Scène d'amour, ligne 6, entre Bir-akeim et le Trocadéro, sous la Tour Eiffel n'ayons pas peur des mots : j'imaginais déjà nos soirées d'amoureux à faire l'amour en écoutant Fauve.
Mon Salut, ma récompense à mes galères, lui, mon futur.
Je suis amoureuse. Ma vie va changer.
Et comme à l'accoutumée, j'ai souri de mon meilleur sourire, le genre de sourire à faire rougir un fakir.

Il m'a regardé, j'ai vu dans ses yeux amoureux un soupçon de choc, voire de déception.
J'ai distingué un léger changement dans son expression. La lumière s'était éteinte.
*alarme du métro* ouvertures des portes : il est descendu et ne s'est même pas retourné et moi ?
Je l'ai regardé s'en aller, lui l'amour de ma vie qui partait à Passy *poésie*.

Triste et penaude je suis descendue quelques stations plus tard.
Lana Del Rey dans mes oreilles, pas certaine que "born to die" soit la musique adéquate au moment -M de l'histoire mais on ne peut rien contre son destin musical.
A l'instant T (et non pas l'instanté ndrl), la bande originale de ma vie m'expliquait clairement que j'étais née pour mourir.
Bien que ce soit vrai je remercie le réalisateur de ma vie d'éviter de me le rappeler chaque jour.

Arrivée au boulot l'air triste, j 'ai salué ma collègue et là ... c'est le drame.

- Mona ... c'était quoi ton smoothie ce matin ?
- Pomme kiwi pourquoi ?
- Non comme ça, m'a t-elle dit en rigolant.

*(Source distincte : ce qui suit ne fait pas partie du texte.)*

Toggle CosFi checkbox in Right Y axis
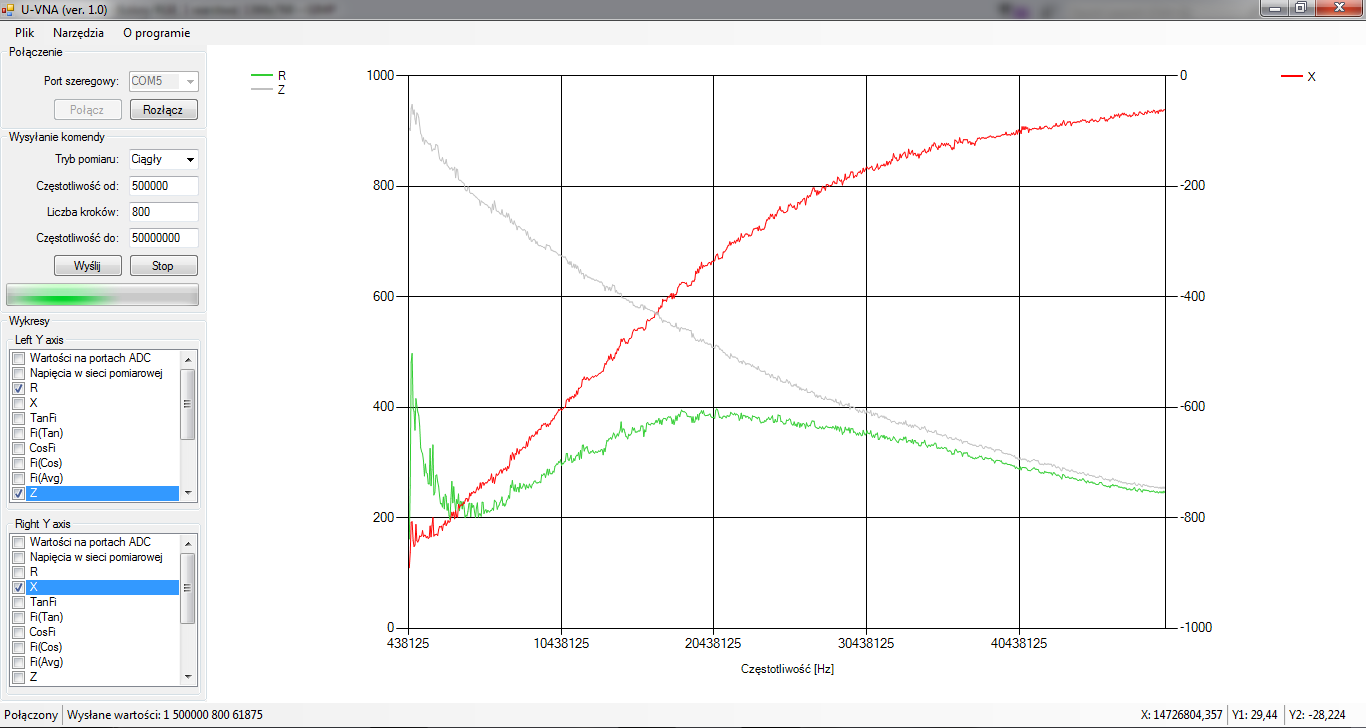1366x728 pixels. 18,632
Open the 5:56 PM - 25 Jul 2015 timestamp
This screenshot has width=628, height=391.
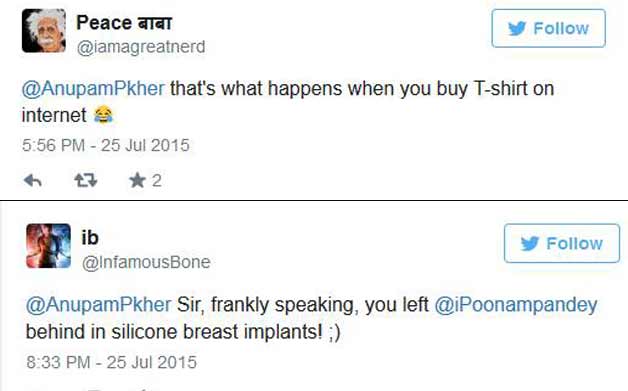click(x=106, y=145)
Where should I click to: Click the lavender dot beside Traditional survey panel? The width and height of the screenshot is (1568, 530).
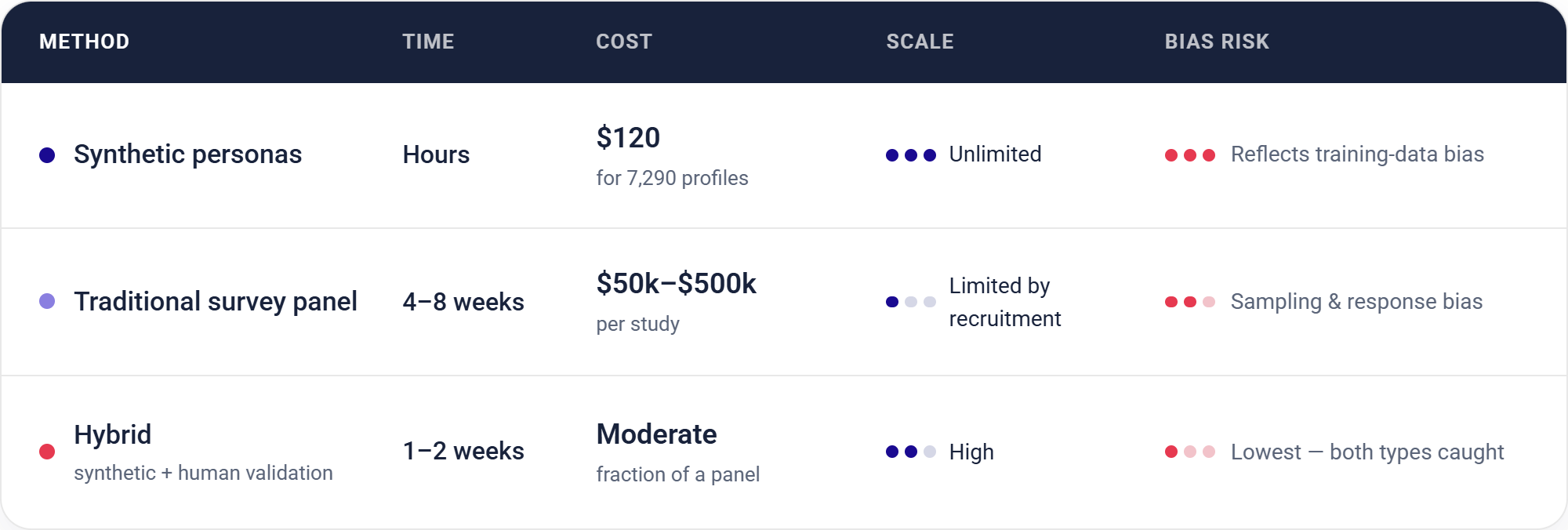(47, 301)
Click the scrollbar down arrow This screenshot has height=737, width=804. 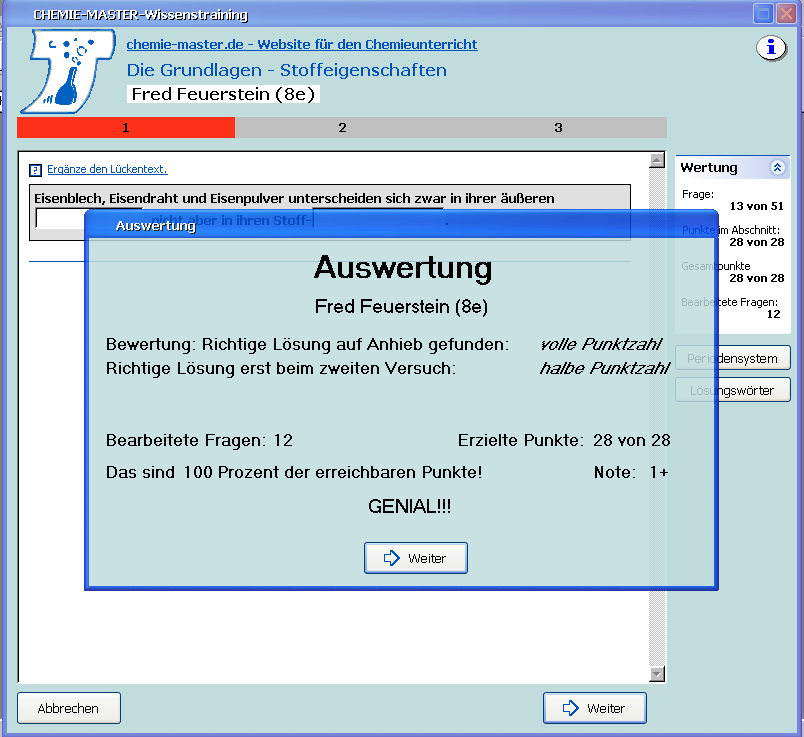pyautogui.click(x=657, y=674)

Tu devrais aller te regarder aux toilettes ... 

What ? Qu'est ce qu'elle rac ...
Putain non...
Je me suis contemplée dans le miroir des WC, je suis ressortie, me suis assise sur mon siège et j'ai cogité sur ce qu'aurait pu être ma vie si j'avais fait un smoothie pomme orange.

La vie ne tient qu'à certains détails près, ici il tenait dans un seul.


Ce moment gênant où tu souris à l'homme de ta vie, les dents pleine de kiwi.


"quand tout à coup tu croises un regard qui te perfores de part en part".